**INSTRUCTIONS TO FOLLOW**
Type out the full set of entries again, unchanged.

**SOURCE MATERIAL**
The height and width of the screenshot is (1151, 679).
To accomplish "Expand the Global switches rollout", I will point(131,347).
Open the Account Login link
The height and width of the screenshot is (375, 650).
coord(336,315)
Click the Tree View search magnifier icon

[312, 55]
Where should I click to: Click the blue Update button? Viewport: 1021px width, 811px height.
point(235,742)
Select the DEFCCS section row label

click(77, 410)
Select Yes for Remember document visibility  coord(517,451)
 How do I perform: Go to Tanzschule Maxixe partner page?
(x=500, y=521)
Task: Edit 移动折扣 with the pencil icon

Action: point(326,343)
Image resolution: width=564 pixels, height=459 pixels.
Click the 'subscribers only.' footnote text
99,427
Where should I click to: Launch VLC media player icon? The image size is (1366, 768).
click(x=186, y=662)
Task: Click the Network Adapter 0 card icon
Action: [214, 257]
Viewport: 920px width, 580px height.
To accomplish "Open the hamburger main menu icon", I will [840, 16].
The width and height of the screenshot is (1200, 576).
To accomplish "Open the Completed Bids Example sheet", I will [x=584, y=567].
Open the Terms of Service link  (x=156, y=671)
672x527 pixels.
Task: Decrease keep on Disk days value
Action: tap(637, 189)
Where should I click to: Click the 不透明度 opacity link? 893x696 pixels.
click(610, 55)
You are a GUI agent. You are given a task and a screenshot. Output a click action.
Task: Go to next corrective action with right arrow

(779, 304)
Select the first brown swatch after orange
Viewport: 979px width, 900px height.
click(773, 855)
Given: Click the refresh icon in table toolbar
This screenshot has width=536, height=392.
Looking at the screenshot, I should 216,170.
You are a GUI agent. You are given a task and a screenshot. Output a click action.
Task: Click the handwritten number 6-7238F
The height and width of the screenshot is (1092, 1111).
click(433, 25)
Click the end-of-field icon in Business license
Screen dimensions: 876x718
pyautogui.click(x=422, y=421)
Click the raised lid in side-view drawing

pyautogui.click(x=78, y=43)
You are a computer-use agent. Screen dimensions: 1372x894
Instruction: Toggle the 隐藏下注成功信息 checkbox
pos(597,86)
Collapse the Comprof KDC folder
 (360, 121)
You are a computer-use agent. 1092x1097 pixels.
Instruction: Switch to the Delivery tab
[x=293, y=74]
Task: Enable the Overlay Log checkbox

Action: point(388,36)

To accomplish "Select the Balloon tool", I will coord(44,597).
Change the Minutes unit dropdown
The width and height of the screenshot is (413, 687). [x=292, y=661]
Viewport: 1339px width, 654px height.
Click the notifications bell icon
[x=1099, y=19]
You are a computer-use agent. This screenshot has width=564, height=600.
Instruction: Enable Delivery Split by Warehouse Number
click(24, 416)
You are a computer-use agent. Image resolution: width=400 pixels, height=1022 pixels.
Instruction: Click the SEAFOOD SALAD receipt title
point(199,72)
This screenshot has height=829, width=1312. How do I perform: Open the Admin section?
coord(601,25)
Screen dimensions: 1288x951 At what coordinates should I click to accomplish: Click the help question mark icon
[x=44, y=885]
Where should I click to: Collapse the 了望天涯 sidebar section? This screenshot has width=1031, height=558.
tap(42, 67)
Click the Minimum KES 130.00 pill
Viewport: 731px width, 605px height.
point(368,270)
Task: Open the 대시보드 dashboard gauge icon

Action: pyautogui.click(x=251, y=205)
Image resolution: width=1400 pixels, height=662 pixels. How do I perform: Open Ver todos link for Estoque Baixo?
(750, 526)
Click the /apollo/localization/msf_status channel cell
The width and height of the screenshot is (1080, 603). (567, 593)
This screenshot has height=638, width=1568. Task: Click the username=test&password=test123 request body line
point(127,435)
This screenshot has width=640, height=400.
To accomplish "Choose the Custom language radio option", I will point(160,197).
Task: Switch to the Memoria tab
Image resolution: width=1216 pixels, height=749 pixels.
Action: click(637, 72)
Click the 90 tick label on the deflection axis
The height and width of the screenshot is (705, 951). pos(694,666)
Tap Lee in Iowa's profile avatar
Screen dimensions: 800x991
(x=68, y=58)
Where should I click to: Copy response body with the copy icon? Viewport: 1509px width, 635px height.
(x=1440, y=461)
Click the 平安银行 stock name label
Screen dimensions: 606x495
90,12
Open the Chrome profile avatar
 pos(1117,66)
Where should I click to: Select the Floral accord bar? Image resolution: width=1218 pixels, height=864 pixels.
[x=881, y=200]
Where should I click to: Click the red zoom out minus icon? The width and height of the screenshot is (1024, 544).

**ANSWER TO THIS TASK**
The height and width of the screenshot is (1151, 679).
To accomplish "Expand the Global switches rollout", I will point(131,347).
Open the Account Login link
The height and width of the screenshot is (375, 650).
coord(336,315)
Click the Tree View search magnifier icon

[312, 55]
Where should I click to: Click the blue Update button? Viewport: 1021px width, 811px height.
point(235,742)
Select the DEFCCS section row label

click(77, 410)
Select Yes for Remember document visibility  coord(517,451)
 How do I perform: Go to Tanzschule Maxixe partner page?
(x=500, y=521)
Task: Edit 移动折扣 with the pencil icon

Action: point(326,343)
Image resolution: width=564 pixels, height=459 pixels.
Click the 'subscribers only.' footnote text
99,427
Where should I click to: Launch VLC media player icon? The image size is (1366, 768).
click(x=186, y=662)
Task: Click the Network Adapter 0 card icon
Action: [214, 257]
Viewport: 920px width, 580px height.
To accomplish "Open the hamburger main menu icon", I will [840, 16].
The width and height of the screenshot is (1200, 576).
To accomplish "Open the Completed Bids Example sheet", I will [x=584, y=567].
Open the Terms of Service link  (x=156, y=671)
672x527 pixels.
Task: Decrease keep on Disk days value
Action: tap(637, 189)
Where should I click to: Click the 不透明度 opacity link? 893x696 pixels.
click(610, 55)
You are a GUI agent. You are given a task and a screenshot. Output a click action.
Task: Go to next corrective action with right arrow

(779, 304)
Select the first brown swatch after orange
Viewport: 979px width, 900px height.
click(773, 855)
Given: Click the refresh icon in table toolbar
This screenshot has width=536, height=392.
Looking at the screenshot, I should 216,170.
You are a GUI agent. You are given a task and a screenshot. Output a click action.
Task: Click the handwritten number 6-7238F
The height and width of the screenshot is (1092, 1111).
click(433, 25)
Click the end-of-field icon in Business license
Screen dimensions: 876x718
pyautogui.click(x=422, y=421)
Click the raised lid in side-view drawing

pyautogui.click(x=78, y=43)
You are a computer-use agent. Screen dimensions: 1372x894
Instruction: Toggle the 隐藏下注成功信息 checkbox
pos(597,86)
Collapse the Comprof KDC folder
 (360, 121)
You are a computer-use agent. 1092x1097 pixels.
Instruction: Switch to the Delivery tab
[x=293, y=74]
Task: Enable the Overlay Log checkbox

Action: point(388,36)

To accomplish "Select the Balloon tool", I will coord(44,597).
Change the Minutes unit dropdown
The width and height of the screenshot is (413, 687). [x=292, y=661]
Viewport: 1339px width, 654px height.
Click the notifications bell icon
[x=1099, y=19]
You are a computer-use agent. This screenshot has width=564, height=600.
Instruction: Enable Delivery Split by Warehouse Number
click(24, 416)
You are a computer-use agent. Image resolution: width=400 pixels, height=1022 pixels.
Instruction: Click the SEAFOOD SALAD receipt title
point(199,72)
This screenshot has height=829, width=1312. How do I perform: Open the Admin section?
coord(601,25)
Screen dimensions: 1288x951 At what coordinates should I click to accomplish: Click the help question mark icon
[x=44, y=885]
Where should I click to: Collapse the 了望天涯 sidebar section? This screenshot has width=1031, height=558.
tap(42, 67)
Click the Minimum KES 130.00 pill
Viewport: 731px width, 605px height.
point(368,270)
Task: Open the 대시보드 dashboard gauge icon

Action: pyautogui.click(x=251, y=205)
Image resolution: width=1400 pixels, height=662 pixels. How do I perform: Open Ver todos link for Estoque Baixo?
(750, 526)
Click the /apollo/localization/msf_status channel cell
The width and height of the screenshot is (1080, 603). (567, 593)
This screenshot has height=638, width=1568. Task: Click the username=test&password=test123 request body line
point(127,435)
This screenshot has width=640, height=400.
To accomplish "Choose the Custom language radio option", I will point(160,197).
Task: Switch to the Memoria tab
Image resolution: width=1216 pixels, height=749 pixels.
Action: click(637, 72)
Click the 90 tick label on the deflection axis
The height and width of the screenshot is (705, 951). pos(694,666)
Tap Lee in Iowa's profile avatar
Screen dimensions: 800x991
(x=68, y=58)
Where should I click to: Copy response body with the copy icon? Viewport: 1509px width, 635px height.
(x=1440, y=461)
Click the 平安银行 stock name label
Screen dimensions: 606x495
90,12
Open the Chrome profile avatar
 pos(1117,66)
Where should I click to: Select the Floral accord bar? Image resolution: width=1218 pixels, height=864 pixels.
[x=881, y=200]
Where should I click to: Click the red zoom out minus icon? The width and height of the screenshot is (1024, 544).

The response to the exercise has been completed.